▶ **Instructions to follow**: Return only the stretch of the material below that begins with the line containing "Given: Click the 官方模板 author avatar" and ends with the line containing "Screen dimensions: 1037x512", exactly; both of those lines belong to it.

(Beginning of Data provided)

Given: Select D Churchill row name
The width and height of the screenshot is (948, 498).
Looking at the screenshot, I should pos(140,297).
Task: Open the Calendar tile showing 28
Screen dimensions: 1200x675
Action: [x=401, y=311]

(End of Data provided)
(Beginning of Data provided)

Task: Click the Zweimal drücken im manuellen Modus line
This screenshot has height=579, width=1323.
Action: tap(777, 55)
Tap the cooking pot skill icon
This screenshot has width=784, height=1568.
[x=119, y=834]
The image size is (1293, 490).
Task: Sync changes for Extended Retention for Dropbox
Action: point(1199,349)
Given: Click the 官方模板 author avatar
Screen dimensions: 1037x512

(End of Data provided)

▶ **Exercise response**:
Given: Click the 官方模板 author avatar
Screen dimensions: 1037x512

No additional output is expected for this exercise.